AMMAN (Reuters) - Syria’s religious and ethnic minorities need to work together with liberal Sunni Muslims to counter the influence of Islamists in the uprising against President Bashar al-Assad, a prominent Sunni Muslim opposition figure said.
Kamal al-Labwani said Islam was being used to galvanize street protests against Assad and the population had grown more devout, but most Syrians still want Islam to “remain a religion, not a political party.”
“The bloody repression has given the opportunity for clerics to pump Jihadist Islamist values into the street, so we have seen the emphasis on slogans such as ‘God is great’ and martyrdom,” Labwani said.
Syria’s Christian, Alawite, Ismaili and Kurdish communities, which form about 30 percent of the population, should join ranks with Sunnis opposed to mixing religion with politics, he said.
There are few accurate indicators of public opinion in Syria but many minority groups, including Assad’s own Alawite sect, are reluctant to support the uprising, fearing an Islamist takeover if the president were to be toppled.
Islamists made strong gains in elections following the overthrow of entrenched leaders in Egypt and Tunisia, and are also a growing influence in post-Gaddafi Libya. But Labwani said Syria’s broader religious mix made that unlikely in his country.
“If we allow Islamists to take over the revolution it will be a problem (but) if we ask the rebels to deny their identity and their religion it will (also) be a problem,” said Labwani, a 53-year-old physician from the town of Zabadani who left Syria after being released from a lengthy jail term in November.
“The solution is to form an all-encompassing current that respects civic and individual rights.”
The main Muslim Brotherhood movement and other Islamists in the opposition say they do not aim to turn Syria into an Islamic state and that they will honor democratic practices, although some secular Syrians are skeptical.
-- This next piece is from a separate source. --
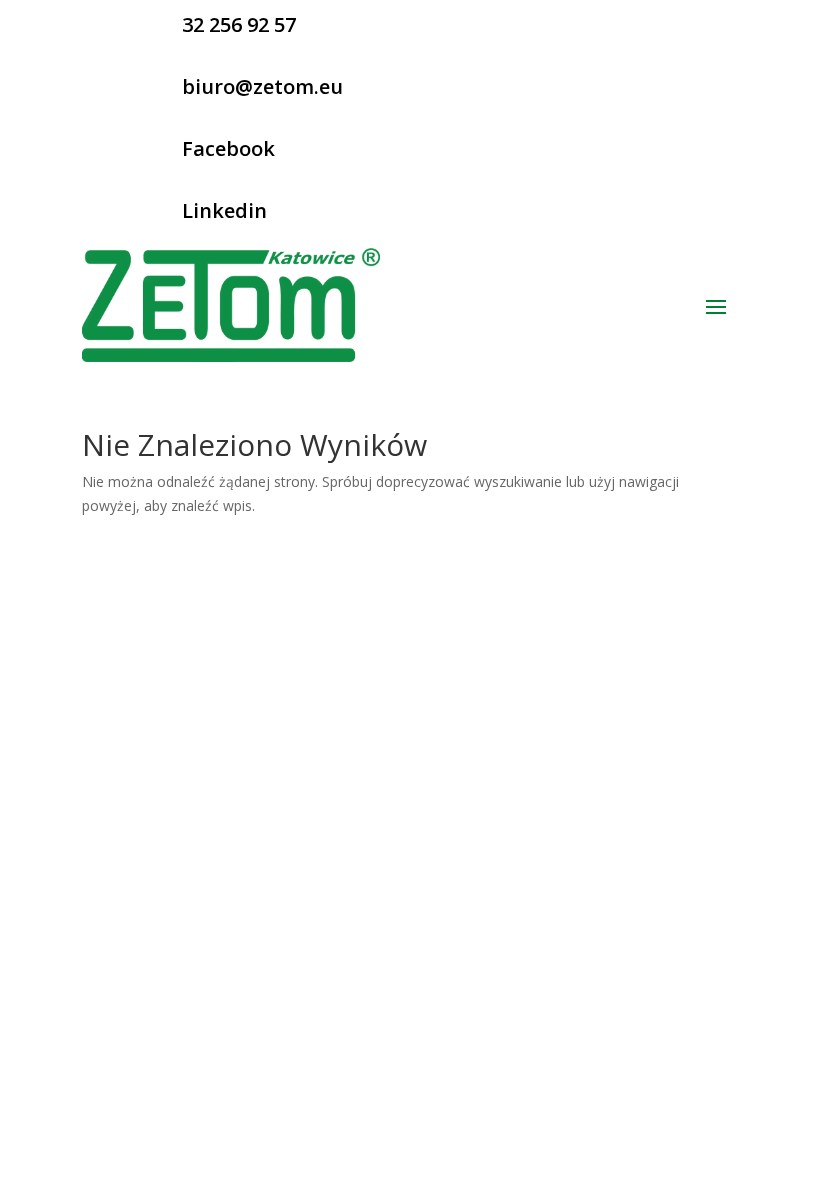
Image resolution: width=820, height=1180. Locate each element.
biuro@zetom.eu (262, 86)
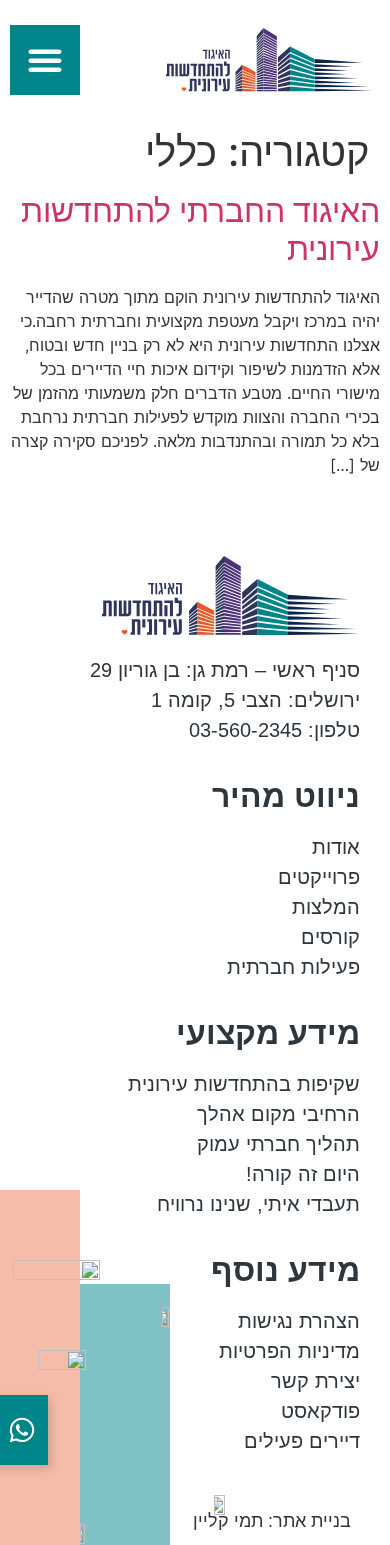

“If Syria becomes a religious dictatorship, the next day you will see a crisis and the day after civil war,” Labwani said. “There has been no Islamist democratic country in history, and we do not want to try to be the first.”
But he said Assad’s minority Alawite sect, an offshoot of Islam that has dominated the country for the last five decades, needed to take a stand against a crackdown that has killed at least 5,000 people, according to a United Nations count.
“The Alawite community still has to take a clear position against the killings by the regime,” he said, pointing to Syria’s 300,000 Shi’ite minority whom he said have distanced themselves from Assad and continue to co-exist with Sunnis, even though Shi’ite Iran is Assad’s biggest supporter.
Labwani met U.S. officials in the White House in 2005 to push for support for human rights in Syria. He was arrested upon return but was freed under an amnesty last year and fled to Jordan.
“It was impossible to stay in Syria and be publicly active in the opposition. If one appears on television one is either arrested or assassinated. I also wanted to help strengthen the Syrian National Council,” Labwani said.
He was referring to the main opposition group which formed in Istanbul last year and which is heavily influenced by Islamists such as the Muslim Brotherhood.
The Brotherhood, which played a major role in armed opposition to Assad’s late father Hafez al-Assad in the 1980s, has said it no longer wants an Islamist state and supports a civic democratic system in future.
But Labwani said Islamist politics must change more.
“This region will not stabilize without a reformation in Islamic culture that creates an Islam compatible with liberal values and modernism and breaks the totalitarian dogmatic Islamist thinking,” he said.
“This project needs work,” he said. “It will start in a free Syria after the revolution triumphs.”